As a leading source of HTA expertise, THETA will design, implement and analyze health technology assessment studies for the government's Medical Advisory Secretariat (MAS). HTA is an important source of support to decision-makers who must make drug and device purchasing decisions that both contain costs and maintain access. The collaborative will also focus on building HTA capacity in Ontario by providing learning opportunities for students, and engaging in various knowledge translation activities.

Are Quality and Efficiency at Odds?

Hospitals are expected to improve access to high quality care while remaining financially accountable. This has resulted in increasing attention to measuring and improving efficiency. Yet assessing the relationship between the numerous inputs and outputs that make up hospital performance is a complex undertaking.

This study, led by HPME's Walter Wodchis and Audrey Laporte, will use a unique technique called Data Envelopment Analysis (DEA) to examine the relationship between inputs and outputs in Ontario hospitals from 1999 to 2006. DEA has proven effective in other industries for assessing relative efficiency of organizations. The findings from this study will extend existing research on hospital performance and contribute to on-going hospital funding and accountability initiatives at organizational and policy levels.

Primary Care Reform in Ontario: More Access, Better Quality?

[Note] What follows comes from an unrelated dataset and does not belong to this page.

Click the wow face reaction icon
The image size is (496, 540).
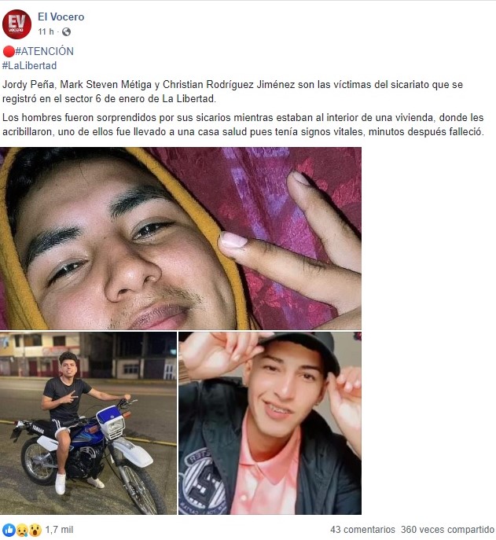[35, 530]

Primary care has been shown to contribute to healthier populations and lower healthcare costs. Declining numbers of family physicians and their uneven distribution between urban and rural regions has made access to primary care a key policy concern in Ontario. Primary care reform is one of several strategies the Ontario government is pursing to improve access and quality. Newer models of primary care replace straight fee-for-service physician compensation with blended capitation models which provide incentives for continuity of care, after hours care and prevention. This study will compare the effects of different models of primary care reform on patterns of use and quality of care in Ontario from 1998 to 2010.

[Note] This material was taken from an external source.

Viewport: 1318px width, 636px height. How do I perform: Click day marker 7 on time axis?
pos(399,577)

Principal investigator Rick Glazier and colleagues will use several provincial databases to examine the extent to which newer models of care have been taken up across geographic regions and physician and patient characteristics. They will compare patient claims for primary care and specialist visits, diagnostic tests, procedures, prescriptions, emergency care visits and hospital admissions across models. Do patterns of use and quality of care vary across models? Have they changed over time? This study will provide valuable evidence to health policymakers in evaluating the effects of primary care reform.

Team Grant to Optimize Work Rehabilitation and QOL

A new CIHR-funded team grant, awarded to HPME's Dorcas Beaton (co-principal investigator with McMaster University's Joy MacDermid), seeks to transform rehabilitation practice, increase work participation and enhance quality of life for people with musculoskeletal diseases (MSKD). The new team grant will bring leaders in work rehabilitation research and practitioners from specialized injured worker clinics in Ontario together to establish a research agenda and develop strategies for translating research into clinical practice.

The research platform will have two foci: identifying patients at risk of severe disablement and determining the most effective rehabilitation strategies depending on patient level of risk. Co-investigators based out of HPME include Jill Hayden and Sheila Hogg Johnson.